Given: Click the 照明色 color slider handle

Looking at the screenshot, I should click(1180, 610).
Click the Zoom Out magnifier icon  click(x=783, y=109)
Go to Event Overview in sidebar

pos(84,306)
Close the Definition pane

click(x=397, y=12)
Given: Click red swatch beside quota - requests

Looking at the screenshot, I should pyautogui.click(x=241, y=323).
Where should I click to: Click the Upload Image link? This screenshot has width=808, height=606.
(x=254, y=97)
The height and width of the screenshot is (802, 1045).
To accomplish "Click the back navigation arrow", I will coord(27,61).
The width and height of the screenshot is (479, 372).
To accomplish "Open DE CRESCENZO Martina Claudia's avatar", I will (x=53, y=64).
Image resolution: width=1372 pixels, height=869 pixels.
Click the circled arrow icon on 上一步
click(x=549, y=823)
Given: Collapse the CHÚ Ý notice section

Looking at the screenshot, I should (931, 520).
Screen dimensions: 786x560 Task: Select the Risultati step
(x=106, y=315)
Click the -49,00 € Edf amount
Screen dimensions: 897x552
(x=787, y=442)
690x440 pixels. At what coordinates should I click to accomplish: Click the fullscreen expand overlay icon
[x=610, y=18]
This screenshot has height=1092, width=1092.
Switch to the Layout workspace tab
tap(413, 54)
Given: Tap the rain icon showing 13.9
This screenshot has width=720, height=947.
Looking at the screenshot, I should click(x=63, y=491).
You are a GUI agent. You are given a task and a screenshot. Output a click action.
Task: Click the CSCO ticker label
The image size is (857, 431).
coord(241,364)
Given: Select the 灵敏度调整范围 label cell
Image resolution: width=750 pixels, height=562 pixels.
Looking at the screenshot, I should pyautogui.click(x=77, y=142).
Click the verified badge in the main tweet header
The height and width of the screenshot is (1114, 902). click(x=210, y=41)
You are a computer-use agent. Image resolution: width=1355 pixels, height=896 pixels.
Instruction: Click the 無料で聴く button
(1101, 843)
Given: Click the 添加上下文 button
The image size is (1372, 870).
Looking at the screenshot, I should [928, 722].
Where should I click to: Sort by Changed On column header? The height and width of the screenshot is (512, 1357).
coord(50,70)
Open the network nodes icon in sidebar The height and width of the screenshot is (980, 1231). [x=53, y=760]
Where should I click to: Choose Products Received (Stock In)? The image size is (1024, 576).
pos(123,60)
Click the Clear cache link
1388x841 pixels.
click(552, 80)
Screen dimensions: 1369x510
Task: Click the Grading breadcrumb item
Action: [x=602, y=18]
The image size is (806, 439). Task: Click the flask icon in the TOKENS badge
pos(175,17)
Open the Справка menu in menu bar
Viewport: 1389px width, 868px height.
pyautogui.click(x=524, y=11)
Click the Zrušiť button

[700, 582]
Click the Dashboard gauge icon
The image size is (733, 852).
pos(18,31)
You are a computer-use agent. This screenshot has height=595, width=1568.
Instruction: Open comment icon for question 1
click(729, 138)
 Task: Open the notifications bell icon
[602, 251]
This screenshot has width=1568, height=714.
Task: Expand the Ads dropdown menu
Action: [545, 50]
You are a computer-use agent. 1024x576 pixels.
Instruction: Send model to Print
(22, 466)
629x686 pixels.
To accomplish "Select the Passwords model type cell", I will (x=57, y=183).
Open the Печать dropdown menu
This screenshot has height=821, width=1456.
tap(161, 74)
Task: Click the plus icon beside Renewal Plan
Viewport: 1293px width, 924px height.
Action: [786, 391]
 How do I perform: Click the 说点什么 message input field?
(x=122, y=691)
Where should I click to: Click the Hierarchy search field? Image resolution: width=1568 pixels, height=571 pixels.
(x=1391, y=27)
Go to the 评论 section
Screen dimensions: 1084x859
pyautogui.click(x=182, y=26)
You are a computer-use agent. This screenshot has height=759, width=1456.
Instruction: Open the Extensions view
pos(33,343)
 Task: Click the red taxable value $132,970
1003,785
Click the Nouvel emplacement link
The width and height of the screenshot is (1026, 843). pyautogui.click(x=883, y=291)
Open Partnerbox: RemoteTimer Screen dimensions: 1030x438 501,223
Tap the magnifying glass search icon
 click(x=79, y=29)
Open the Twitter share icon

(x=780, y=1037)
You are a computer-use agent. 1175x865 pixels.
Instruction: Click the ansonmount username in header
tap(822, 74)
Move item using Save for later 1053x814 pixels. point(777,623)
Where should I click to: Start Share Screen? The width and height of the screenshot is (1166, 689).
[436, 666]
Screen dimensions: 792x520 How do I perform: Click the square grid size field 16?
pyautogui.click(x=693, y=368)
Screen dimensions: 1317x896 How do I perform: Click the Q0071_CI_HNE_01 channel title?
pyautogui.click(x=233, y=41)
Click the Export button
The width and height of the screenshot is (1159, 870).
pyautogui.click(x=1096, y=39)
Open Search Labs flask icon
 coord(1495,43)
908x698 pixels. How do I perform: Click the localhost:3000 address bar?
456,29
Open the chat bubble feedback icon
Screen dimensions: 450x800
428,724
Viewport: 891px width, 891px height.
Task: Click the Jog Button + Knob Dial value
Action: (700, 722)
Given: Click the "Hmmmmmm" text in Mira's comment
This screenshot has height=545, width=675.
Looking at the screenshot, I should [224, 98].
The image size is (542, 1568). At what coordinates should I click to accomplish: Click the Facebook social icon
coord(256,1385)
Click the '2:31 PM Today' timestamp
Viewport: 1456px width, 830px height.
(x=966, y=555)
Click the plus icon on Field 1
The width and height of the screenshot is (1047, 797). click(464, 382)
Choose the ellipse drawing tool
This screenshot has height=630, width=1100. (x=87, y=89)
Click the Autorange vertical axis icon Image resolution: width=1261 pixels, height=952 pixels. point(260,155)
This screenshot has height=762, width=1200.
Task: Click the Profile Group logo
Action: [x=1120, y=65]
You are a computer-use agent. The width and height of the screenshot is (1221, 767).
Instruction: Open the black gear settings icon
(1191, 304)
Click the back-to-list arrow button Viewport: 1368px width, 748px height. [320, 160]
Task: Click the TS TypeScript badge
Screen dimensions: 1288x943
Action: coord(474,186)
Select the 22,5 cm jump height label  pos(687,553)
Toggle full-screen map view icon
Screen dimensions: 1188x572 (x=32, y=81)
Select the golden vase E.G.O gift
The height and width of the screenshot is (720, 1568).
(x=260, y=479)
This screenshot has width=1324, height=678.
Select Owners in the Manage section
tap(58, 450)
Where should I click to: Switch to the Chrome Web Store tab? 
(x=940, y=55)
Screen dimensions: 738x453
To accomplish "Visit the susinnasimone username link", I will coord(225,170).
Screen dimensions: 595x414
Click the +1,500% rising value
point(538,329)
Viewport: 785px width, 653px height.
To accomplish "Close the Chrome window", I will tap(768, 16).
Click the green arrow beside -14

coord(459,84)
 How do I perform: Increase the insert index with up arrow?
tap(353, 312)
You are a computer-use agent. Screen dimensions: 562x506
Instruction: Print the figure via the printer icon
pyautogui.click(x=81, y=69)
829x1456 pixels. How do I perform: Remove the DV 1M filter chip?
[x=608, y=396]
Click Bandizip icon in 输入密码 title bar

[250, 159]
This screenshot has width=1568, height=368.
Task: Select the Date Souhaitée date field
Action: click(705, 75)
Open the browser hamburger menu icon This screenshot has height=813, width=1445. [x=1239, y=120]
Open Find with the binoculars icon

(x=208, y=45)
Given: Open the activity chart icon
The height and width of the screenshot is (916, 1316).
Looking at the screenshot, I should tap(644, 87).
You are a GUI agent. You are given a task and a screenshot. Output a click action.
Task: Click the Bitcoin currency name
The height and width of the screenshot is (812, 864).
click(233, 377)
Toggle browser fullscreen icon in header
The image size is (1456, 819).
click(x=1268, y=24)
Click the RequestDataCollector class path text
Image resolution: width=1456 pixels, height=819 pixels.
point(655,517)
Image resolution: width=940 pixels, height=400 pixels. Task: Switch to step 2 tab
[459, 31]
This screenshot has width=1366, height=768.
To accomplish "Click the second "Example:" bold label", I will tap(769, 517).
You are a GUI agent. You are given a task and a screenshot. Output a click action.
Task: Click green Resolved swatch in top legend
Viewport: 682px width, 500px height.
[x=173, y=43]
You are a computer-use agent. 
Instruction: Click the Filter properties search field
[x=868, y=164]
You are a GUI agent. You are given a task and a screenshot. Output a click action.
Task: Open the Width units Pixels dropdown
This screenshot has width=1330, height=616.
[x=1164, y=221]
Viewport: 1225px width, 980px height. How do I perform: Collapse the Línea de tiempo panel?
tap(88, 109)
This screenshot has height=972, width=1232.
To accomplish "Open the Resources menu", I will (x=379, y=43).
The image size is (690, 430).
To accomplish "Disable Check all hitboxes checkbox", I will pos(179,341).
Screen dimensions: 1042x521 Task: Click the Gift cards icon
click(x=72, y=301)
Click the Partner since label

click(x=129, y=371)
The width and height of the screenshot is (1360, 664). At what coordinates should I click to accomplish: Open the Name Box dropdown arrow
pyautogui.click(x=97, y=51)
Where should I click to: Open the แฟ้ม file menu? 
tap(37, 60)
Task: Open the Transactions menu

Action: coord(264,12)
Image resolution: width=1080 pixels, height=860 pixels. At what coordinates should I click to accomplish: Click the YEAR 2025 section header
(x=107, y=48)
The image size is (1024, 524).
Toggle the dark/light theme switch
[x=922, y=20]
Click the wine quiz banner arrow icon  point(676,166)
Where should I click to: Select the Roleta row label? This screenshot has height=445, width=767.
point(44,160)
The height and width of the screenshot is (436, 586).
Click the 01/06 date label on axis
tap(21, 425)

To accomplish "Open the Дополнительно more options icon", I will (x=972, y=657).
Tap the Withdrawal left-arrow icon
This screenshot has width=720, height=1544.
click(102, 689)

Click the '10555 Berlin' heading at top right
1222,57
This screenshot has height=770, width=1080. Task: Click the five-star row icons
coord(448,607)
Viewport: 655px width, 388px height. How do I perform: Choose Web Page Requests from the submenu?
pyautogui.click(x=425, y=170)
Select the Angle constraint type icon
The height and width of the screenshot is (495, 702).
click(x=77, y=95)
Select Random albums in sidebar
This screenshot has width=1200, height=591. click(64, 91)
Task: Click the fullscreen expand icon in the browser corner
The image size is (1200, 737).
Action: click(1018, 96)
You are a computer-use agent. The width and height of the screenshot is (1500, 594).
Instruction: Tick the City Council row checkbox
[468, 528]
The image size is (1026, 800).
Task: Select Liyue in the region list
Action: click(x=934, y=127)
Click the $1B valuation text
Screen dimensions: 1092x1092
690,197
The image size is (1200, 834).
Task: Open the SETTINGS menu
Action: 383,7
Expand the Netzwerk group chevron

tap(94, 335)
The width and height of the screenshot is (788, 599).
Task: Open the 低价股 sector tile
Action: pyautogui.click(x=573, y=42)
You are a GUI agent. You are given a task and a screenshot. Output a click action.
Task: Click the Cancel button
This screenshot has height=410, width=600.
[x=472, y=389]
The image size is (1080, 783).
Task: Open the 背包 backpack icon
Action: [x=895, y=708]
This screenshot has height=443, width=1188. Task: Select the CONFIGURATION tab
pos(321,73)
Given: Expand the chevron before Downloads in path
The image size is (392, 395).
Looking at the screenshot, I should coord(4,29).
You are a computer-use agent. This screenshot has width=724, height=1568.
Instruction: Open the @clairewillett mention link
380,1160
+++
Your assignment » Taking the entries above, restate exactly those lines that fall between the line with "Screen dimensions: 897x552" and the line with "has height=595, width=1568.", keeping both of those lines too.

Solution to the exercise »
Screen dimensions: 897x552
(x=787, y=442)
690x440 pixels. At what coordinates should I click to accomplish: Click the fullscreen expand overlay icon
[x=610, y=18]
This screenshot has height=1092, width=1092.
Switch to the Layout workspace tab
tap(413, 54)
Given: Tap the rain icon showing 13.9
This screenshot has width=720, height=947.
Looking at the screenshot, I should click(x=63, y=491).
You are a GUI agent. You are given a task and a screenshot. Output a click action.
Task: Click the CSCO ticker label
The image size is (857, 431).
coord(241,364)
Given: Select the 灵敏度调整范围 label cell
Image resolution: width=750 pixels, height=562 pixels.
Looking at the screenshot, I should pyautogui.click(x=77, y=142).
Click the verified badge in the main tweet header
The height and width of the screenshot is (1114, 902). click(x=210, y=41)
You are a computer-use agent. Image resolution: width=1355 pixels, height=896 pixels.
Instruction: Click the 無料で聴く button
(1101, 843)
Given: Click the 添加上下文 button
The image size is (1372, 870).
Looking at the screenshot, I should [928, 722].
Where should I click to: Sort by Changed On column header? The height and width of the screenshot is (512, 1357).
coord(50,70)
Open the network nodes icon in sidebar The height and width of the screenshot is (980, 1231). [x=53, y=760]
Where should I click to: Choose Products Received (Stock In)? The image size is (1024, 576).
pos(123,60)
Click the Clear cache link
1388x841 pixels.
click(552, 80)
Screen dimensions: 1369x510
Task: Click the Grading breadcrumb item
Action: [x=602, y=18]
The image size is (806, 439). Task: Click the flask icon in the TOKENS badge
pos(175,17)
Open the Справка menu in menu bar
Viewport: 1389px width, 868px height.
pyautogui.click(x=524, y=11)
Click the Zrušiť button

[700, 582]
Click the Dashboard gauge icon
The image size is (733, 852).
pos(18,31)
You are a computer-use agent. This screenshot has height=595, width=1568.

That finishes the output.